*** Begin section ***
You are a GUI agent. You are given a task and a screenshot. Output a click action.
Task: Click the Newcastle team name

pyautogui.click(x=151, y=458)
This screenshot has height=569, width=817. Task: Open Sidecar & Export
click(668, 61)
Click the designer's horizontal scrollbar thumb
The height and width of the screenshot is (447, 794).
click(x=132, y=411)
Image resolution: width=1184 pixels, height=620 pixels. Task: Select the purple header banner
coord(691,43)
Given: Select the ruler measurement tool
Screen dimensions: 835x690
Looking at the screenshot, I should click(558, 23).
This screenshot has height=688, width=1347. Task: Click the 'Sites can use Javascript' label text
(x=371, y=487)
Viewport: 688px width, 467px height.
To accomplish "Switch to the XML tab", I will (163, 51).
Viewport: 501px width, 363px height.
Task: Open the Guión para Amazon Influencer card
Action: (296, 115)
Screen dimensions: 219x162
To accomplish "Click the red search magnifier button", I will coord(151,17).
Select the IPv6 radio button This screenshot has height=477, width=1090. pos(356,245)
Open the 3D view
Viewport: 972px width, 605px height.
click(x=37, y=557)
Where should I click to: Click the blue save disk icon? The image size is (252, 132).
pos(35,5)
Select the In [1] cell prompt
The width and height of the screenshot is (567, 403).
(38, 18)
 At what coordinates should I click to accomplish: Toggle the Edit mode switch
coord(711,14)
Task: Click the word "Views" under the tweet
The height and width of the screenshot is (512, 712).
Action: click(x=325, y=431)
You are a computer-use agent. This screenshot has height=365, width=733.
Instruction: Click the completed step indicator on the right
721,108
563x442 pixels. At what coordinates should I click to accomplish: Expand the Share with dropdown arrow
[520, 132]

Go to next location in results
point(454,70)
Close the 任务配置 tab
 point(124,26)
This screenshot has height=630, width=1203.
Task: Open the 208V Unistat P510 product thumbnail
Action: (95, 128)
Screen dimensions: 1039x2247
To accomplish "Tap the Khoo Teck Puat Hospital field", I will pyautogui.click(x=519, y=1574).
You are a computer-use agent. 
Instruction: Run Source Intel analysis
*** End section ***
◆ PROBLEM DETAILS: Would you report every line of the entries above containing the word "agent"?

◆ COMPLETED TASK:
You are a GUI agent. You are given a task and a screenshot. Output a click action.
You are a computer-use agent. This screenshot has height=365, width=733.
You are a computer-use agent. 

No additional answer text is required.